------ MATERIAL FOR THE TASK ------
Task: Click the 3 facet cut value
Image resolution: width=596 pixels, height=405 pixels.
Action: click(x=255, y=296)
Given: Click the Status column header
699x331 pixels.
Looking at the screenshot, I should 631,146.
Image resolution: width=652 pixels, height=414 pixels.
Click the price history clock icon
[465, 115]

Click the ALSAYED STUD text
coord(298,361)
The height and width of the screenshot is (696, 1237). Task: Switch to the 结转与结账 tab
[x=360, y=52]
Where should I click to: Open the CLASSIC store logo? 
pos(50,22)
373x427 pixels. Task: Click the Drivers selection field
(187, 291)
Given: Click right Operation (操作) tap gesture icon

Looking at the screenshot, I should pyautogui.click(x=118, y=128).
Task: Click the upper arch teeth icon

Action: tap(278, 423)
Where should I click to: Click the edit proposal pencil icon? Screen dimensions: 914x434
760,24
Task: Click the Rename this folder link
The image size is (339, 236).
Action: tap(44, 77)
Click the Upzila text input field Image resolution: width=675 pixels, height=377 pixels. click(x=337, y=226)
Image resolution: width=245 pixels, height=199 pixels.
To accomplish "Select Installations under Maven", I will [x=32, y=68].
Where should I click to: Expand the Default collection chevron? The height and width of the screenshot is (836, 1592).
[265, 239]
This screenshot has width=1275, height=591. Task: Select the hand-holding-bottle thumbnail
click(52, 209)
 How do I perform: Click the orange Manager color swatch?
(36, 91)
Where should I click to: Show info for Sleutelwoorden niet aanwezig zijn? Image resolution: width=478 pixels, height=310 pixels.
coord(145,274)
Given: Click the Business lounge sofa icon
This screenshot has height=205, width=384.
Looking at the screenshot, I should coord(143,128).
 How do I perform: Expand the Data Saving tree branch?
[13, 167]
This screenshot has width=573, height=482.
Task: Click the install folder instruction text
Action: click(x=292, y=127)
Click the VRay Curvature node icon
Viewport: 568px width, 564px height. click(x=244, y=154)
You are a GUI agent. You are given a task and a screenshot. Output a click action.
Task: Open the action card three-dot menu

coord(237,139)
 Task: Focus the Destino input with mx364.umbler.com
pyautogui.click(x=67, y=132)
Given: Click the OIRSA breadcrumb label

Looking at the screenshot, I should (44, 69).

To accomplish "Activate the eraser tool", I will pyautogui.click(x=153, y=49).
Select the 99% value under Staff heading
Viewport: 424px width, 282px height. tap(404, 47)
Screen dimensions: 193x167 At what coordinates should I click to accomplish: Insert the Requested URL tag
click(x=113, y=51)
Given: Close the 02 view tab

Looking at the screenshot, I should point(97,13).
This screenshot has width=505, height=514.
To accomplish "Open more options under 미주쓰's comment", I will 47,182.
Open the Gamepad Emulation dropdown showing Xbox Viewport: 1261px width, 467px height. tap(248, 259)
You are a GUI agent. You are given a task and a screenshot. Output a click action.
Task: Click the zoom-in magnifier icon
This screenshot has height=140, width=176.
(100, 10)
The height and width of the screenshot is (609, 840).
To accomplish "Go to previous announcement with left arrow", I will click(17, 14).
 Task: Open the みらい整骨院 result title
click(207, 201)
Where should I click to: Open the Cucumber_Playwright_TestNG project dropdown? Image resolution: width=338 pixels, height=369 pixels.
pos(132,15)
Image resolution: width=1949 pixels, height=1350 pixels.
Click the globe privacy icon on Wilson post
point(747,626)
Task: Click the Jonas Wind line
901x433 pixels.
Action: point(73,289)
------
» **EXERCISE**:
Copy all of the items above, line for line, with nothing changed.

» **REPLY TO THE EXERCISE**:
Task: Click the 3 facet cut value
Image resolution: width=596 pixels, height=405 pixels.
Action: click(x=255, y=296)
Given: Click the Status column header
699x331 pixels.
Looking at the screenshot, I should 631,146.
Image resolution: width=652 pixels, height=414 pixels.
Click the price history clock icon
[465, 115]

Click the ALSAYED STUD text
coord(298,361)
The height and width of the screenshot is (696, 1237). Task: Switch to the 结转与结账 tab
[x=360, y=52]
Where should I click to: Open the CLASSIC store logo? 
pos(50,22)
373x427 pixels. Task: Click the Drivers selection field
(187, 291)
Given: Click right Operation (操作) tap gesture icon

Looking at the screenshot, I should pyautogui.click(x=118, y=128).
Task: Click the upper arch teeth icon

Action: tap(278, 423)
Where should I click to: Click the edit proposal pencil icon? Screen dimensions: 914x434
760,24
Task: Click the Rename this folder link
The image size is (339, 236).
Action: tap(44, 77)
Click the Upzila text input field Image resolution: width=675 pixels, height=377 pixels. click(x=337, y=226)
Image resolution: width=245 pixels, height=199 pixels.
To accomplish "Select Installations under Maven", I will [x=32, y=68].
Where should I click to: Expand the Default collection chevron? The height and width of the screenshot is (836, 1592).
[265, 239]
This screenshot has width=1275, height=591. Task: Select the hand-holding-bottle thumbnail
click(52, 209)
 How do I perform: Click the orange Manager color swatch?
(36, 91)
Where should I click to: Show info for Sleutelwoorden niet aanwezig zijn? Image resolution: width=478 pixels, height=310 pixels.
coord(145,274)
Given: Click the Business lounge sofa icon
This screenshot has height=205, width=384.
Looking at the screenshot, I should coord(143,128).
 How do I perform: Expand the Data Saving tree branch?
[13, 167]
This screenshot has width=573, height=482.
Task: Click the install folder instruction text
Action: click(x=292, y=127)
Click the VRay Curvature node icon
Viewport: 568px width, 564px height. click(x=244, y=154)
You are a GUI agent. You are given a task and a screenshot. Output a click action.
Task: Open the action card three-dot menu

coord(237,139)
 Task: Focus the Destino input with mx364.umbler.com
pyautogui.click(x=67, y=132)
Given: Click the OIRSA breadcrumb label

Looking at the screenshot, I should (44, 69).

To accomplish "Activate the eraser tool", I will pyautogui.click(x=153, y=49).
Select the 99% value under Staff heading
Viewport: 424px width, 282px height. tap(404, 47)
Screen dimensions: 193x167 At what coordinates should I click to accomplish: Insert the Requested URL tag
click(x=113, y=51)
Given: Close the 02 view tab

Looking at the screenshot, I should point(97,13).
This screenshot has width=505, height=514.
To accomplish "Open more options under 미주쓰's comment", I will 47,182.
Open the Gamepad Emulation dropdown showing Xbox Viewport: 1261px width, 467px height. tap(248, 259)
You are a GUI agent. You are given a task and a screenshot. Output a click action.
Task: Click the zoom-in magnifier icon
This screenshot has height=140, width=176.
(100, 10)
The height and width of the screenshot is (609, 840).
To accomplish "Go to previous announcement with left arrow", I will click(17, 14).
 Task: Open the みらい整骨院 result title
click(207, 201)
Where should I click to: Open the Cucumber_Playwright_TestNG project dropdown? Image resolution: width=338 pixels, height=369 pixels.
pos(132,15)
Image resolution: width=1949 pixels, height=1350 pixels.
Click the globe privacy icon on Wilson post
point(747,626)
Task: Click the Jonas Wind line
901x433 pixels.
Action: point(73,289)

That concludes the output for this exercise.